Smart phones and online tools were part of her daily life as an academic and administrator, but she didn't use them much for conversation and friendly communication. Truth be told, she didn't think of herself as having all that many friends, period. That was perhaps a natural outgrowth of being in an executive position, where those with whom you have the most in common are always those who have the most they need to get from you, and to whom you most need to be able to say no.
Students, even in such a small and theoretically close knit place as this, didn't try to become friends, and it was easy enough to not even have many conversations with them. That's what was so unusual for her about the encounter at the old Indian Mill on Saturday with the mediation circle, and the morning spent down at the Salvage Yard. She had conversations, where things were shared and said about lives and choices and decisions, and it was uncomfortable to realize how entirely unusual it all was.
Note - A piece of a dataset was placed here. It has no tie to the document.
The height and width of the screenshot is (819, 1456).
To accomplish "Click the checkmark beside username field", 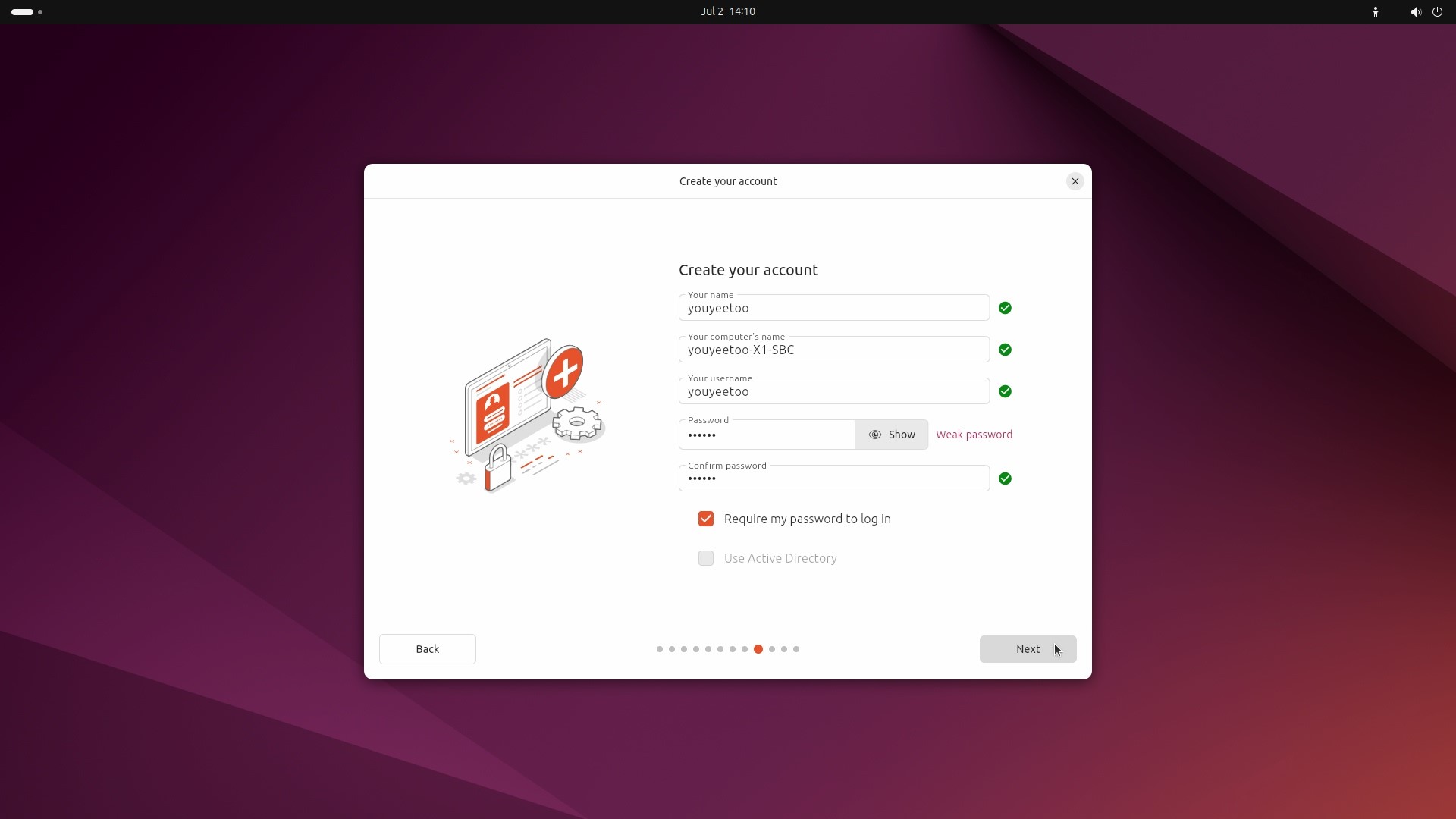I will [x=1005, y=391].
The last twenty-four hours probably included more direct communication with students than she'd had in her two years here to date.
She'd had friends in college, and none of them had kept in touch. Various career and scholarly tracks all led off in directions divergent enough that there was no point of intersection. Off to one coast or another, working abroad or returning to hometowns for marriage and family.
The worship service, if that was the right phrase for it, didn't quite make sense to Hazel. It wasn't what she was used to, insofar as she still had patterns of remembered religion to which she was used; it didn't really give her a feeling of religious insight or personal ecstasy or cosmic communion . . . but for more than just a few moments there in that warehouse, she felt like it was a family to which she belonged.